TEXTE DU DOCUMENT>
***
Dieu qu’Internet est cruel. A peine lancée, la page annonciatrice du site de campagne de Martine Aubry a généré un buzz parmi les internautes, mais probablement pas celui espéré : sur la sellette, le logo de la première secrétaire, dont la ressemblance marquée avec – au choix – l’emblème de Pepsi, celui des jouets Action Man, ou encore Barack Obama, Carrefour ou Korean Airways, a fait les joies d’un média dont le second degré et la culture du détournement sont des caractéristiques fondamentales.

Certes, comme dirait Jack Lang, il n’y a pas mort d’homme. On parle de plaisanteries sur Twitter et sur Facebook, sur une partie de la communication d’une candidate à peine déclarée, et qui aura donc amplement le temps d’apporter des correctifs à des détails de ce type. On peut légitimement souhaiter et espérer, en outre, que les primaires se fassent sur autre chose que sur des comparaisons de logos. Enfin et surtout, ces considérations échappent probablement aux millions de Français qui n’ont même pas encore commencé à s’intéresser à la présidentielle, et a fortiori aux micro-aléas des primaires socialistes. Certes.

 

Pour autant, on ne peut pas dire que ce « micro-aléa » ne soit absolument pas signifiant.
***
TRAVAIL DEMANDÉ>
**1)** D'après le texte sur le logo de Martine Aubry, sur quels réseaux circulent les plaisanteries évoquées ?
**2)** Reproduisez, s'il vous plaît, le passage du texte sur le logo de Martine Aubry qui commence par "Certes, comme dirait" et se poursuit jusqu'à "primaires socialistes. Certes.".
Les enregistrements n'ont aucun lien avec le texte sur le logo de Martine Aubry.
***
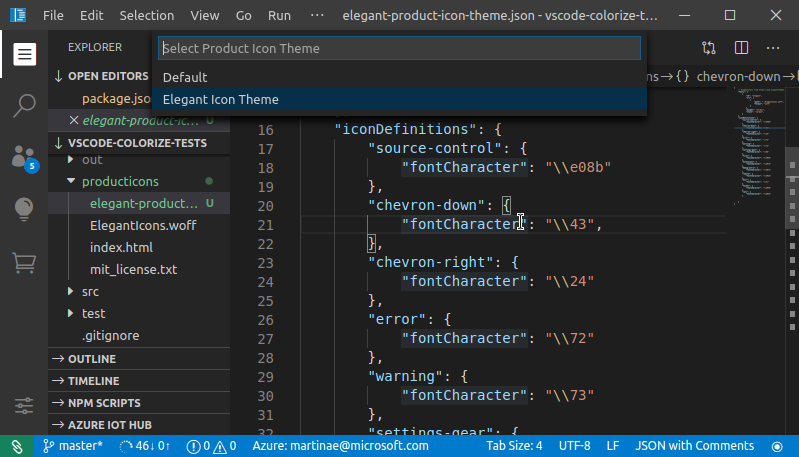Click the remote indicator in status bar
Screen dimensions: 799x457
pos(16,445)
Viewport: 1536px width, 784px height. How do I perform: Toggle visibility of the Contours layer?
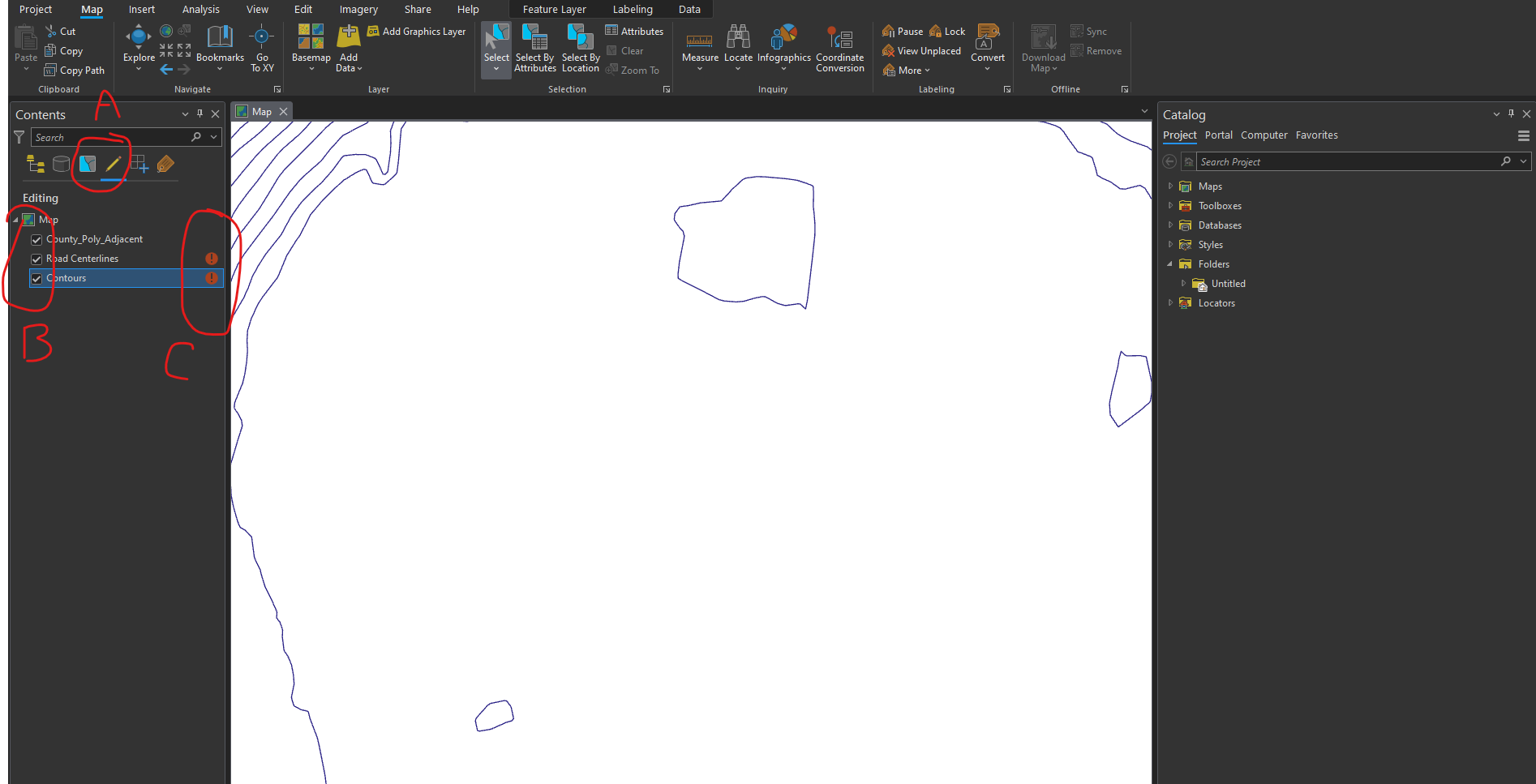click(36, 278)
***
RÉPONSES>
**1)** Sur Twitter et sur Facebook.

**2)**
Certes, comme dirait Jack Lang, il n’y a pas mort d’homme. On parle de plaisanteries sur Twitter et sur Facebook, sur une partie de la communication d’une candidate à peine déclarée, et qui aura donc amplement le temps d’apporter des correctifs à des détails de ce type. On peut légitimement souhaiter et espérer, en outre, que les primaires se fassent sur autre chose que sur des comparaisons de logos. Enfin et surtout, ces considérations échappent probablement aux millions de Français qui n’ont même pas encore commencé à s’intéresser à la présidentielle, et a fortiori aux micro-aléas des primaires socialistes. Certes.